El reloj de un deportado y las tejedoras de memoria

Como supongo que habrá ocurrido con muchos bisnietos y bisnietas, siempre existió una noción superficial y casi implícita de que...

Santi Gimeno32 años

Como supongo que habrá ocurrido con muchos bisnietos y bisnietas, siempre existió una noción superficial y casi implícita de que alguien había sido represaliado, pero nunca hubo una conversación pausada y consciente sobre los detalles. Consecuencias del miedo, el silencio y el olvido en nuestro país. Hace algo más de tres años descubrí en un acto sobre deportados españoles a campos nazis la historia de Cayo Pelegay Villoque (Boquiñeni, Zaragoza, 1898), hermano de mi bisabuelo. La mayoría de mi familia sólo recordaba que había huido a Francia durante la Guerra Civil, pero no se conocía su final.
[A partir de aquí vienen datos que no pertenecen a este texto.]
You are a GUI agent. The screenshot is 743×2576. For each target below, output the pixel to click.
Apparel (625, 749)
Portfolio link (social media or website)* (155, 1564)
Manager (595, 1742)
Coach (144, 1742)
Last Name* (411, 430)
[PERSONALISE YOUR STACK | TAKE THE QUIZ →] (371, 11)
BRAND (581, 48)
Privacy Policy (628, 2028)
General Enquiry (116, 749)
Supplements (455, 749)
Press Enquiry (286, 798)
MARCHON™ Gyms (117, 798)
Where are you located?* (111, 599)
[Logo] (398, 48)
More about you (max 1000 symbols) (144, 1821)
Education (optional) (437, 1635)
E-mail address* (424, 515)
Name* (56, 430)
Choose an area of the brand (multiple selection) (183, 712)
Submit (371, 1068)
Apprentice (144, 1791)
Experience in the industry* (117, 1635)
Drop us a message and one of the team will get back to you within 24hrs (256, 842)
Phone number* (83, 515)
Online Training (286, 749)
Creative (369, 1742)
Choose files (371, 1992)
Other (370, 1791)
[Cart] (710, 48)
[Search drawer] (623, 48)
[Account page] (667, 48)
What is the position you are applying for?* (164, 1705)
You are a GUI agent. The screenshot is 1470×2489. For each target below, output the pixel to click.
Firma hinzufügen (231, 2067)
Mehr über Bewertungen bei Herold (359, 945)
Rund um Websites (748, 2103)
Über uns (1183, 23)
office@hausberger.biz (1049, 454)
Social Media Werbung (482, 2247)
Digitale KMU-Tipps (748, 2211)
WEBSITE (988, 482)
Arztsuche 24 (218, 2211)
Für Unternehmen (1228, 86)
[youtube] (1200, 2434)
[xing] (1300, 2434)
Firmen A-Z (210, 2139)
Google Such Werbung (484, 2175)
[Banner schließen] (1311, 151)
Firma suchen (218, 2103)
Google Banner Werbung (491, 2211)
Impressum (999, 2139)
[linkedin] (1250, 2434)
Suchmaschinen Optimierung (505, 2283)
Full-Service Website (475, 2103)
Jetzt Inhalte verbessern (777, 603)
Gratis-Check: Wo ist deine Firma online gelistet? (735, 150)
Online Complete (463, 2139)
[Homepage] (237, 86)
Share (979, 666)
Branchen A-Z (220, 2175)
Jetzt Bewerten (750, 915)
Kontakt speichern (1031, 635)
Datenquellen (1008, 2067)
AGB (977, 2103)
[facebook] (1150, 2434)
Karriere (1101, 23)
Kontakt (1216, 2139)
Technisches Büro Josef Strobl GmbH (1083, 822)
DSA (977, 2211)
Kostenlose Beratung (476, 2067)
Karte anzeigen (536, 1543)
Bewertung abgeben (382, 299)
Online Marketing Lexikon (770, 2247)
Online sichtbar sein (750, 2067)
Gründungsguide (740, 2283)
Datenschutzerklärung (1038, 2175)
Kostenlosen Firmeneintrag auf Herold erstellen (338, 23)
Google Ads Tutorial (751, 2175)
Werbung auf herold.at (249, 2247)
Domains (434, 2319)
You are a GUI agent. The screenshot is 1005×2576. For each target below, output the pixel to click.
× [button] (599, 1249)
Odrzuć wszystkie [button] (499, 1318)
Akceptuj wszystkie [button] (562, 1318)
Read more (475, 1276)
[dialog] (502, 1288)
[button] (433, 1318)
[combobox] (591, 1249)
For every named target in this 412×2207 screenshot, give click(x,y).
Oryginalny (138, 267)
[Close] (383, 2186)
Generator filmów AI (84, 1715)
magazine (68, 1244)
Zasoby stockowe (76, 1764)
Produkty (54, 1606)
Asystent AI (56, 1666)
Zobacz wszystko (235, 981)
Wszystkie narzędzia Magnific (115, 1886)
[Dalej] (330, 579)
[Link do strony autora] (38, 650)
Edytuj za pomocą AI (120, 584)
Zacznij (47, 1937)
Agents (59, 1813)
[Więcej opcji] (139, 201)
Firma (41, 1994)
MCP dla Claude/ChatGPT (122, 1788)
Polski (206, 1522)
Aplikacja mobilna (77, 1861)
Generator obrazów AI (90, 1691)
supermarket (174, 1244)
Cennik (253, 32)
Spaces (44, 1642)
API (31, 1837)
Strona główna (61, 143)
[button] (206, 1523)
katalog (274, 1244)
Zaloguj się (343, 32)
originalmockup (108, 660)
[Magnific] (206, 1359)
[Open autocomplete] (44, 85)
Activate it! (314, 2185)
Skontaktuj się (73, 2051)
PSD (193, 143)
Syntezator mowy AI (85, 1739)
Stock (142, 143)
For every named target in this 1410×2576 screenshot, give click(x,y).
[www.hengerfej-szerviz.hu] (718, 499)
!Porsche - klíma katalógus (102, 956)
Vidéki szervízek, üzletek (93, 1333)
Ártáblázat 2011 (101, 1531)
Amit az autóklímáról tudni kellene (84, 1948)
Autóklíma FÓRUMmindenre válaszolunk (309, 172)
Y eso que sólo había que buscar su nombre en internet, donde aparece en varias webs francesas, alemanas y también españolas. Cayo fue detenido en un pueblo al norte de París en junio de 1944, y enviado al campo de concentración de Neuengamme. Después sería trasladado al campo de Bremen-Farge, donde moriría en febrero de 1945 como consecuencia de los trabajos forzados en el búnker Valentín. No tuvo descendencia.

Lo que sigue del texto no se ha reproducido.